Enabling best possible childbirth care in Tanzania – The PartoMa Project
Info
Start date: 1 April, 2019 End date: 31 March, 2025 Project type: Research projects in countries with extended development cooperation (earlier Window 1) Project code: 18-08-KU Countries: Tanzania Thematic areas: Health, Lead institution: University of Copenhagen (UCPH), Denmark Partner institutions: State University of Zanzibar (SUZA), Tanzania Aga Khan University (AKU), Tanzania Comprehensive Community Based Rehabilitation Tanzania (CCBRT), Tanzania Free University Amsterdam (VU), The Netherlands Hvidovre Hospital (HvH), Denmark Project website: go to website (the site might be inactive) Project coordinator: Dan Meyrowitsch Total grant: 11,999,203 DKKProject summary
Unsafe care at birth is a human rights violation negatively impacting gender equality. Globally, 300,000 women and 5 million babies die annually around birth. With proper care, most would survive. Therefore, clinical guidelines production has expanded for low-resource settings. The guidance is, however, often incompatible with realities. This leaves birth attendants de facto without guidance and with disrespectful work conditions, while care at birth remains unchanged. In collaboration with birth attendants at Zanzibar’s main hospital, the PartoMa study developed a booklet of context-tailored clinical guidance for safe care at birth and quarterly seminars to strengthen its use. A limited pre-post study suggested associated reductions in stillbirths and improved immediate state of health of newborns.

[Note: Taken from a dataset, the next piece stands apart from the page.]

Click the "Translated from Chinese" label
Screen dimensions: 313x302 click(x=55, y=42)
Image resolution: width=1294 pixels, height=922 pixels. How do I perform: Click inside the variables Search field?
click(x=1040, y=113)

The proposed action-based implementation research aims to examine whether the promising pilot intervention of context-tailored guidance and training can be upscaled.
Overall main objectives
In five mega maternity units to:
1. Assess quality of care;
2. To develop and test effects of an upscaled, context-modified PartoMa intervention of clinical guidelines and repeated training for intrapartum care.
Main outputs
1. Results of baseline quality of care assessment;
2. A context-tailored, cost-effective clinical guidance and training intervention;
3. Effects of intervention;
4. Results of baseline mixed-methods assessment of nursing and medical students before and after transitioning to in-service clinical realities in maternal health care.
Main outcomes
1. Simple context-adaptable strategies for safe and respectful care at birth in busy low-resource maternity units, resulting in cost-effective improvement of birth attendants’ knowledge, skills and care delivery and survival at birth;
2. A modified training module for nursing and medical students;
3. Research capacity strengthened at three collaborating institutions in Tanzania.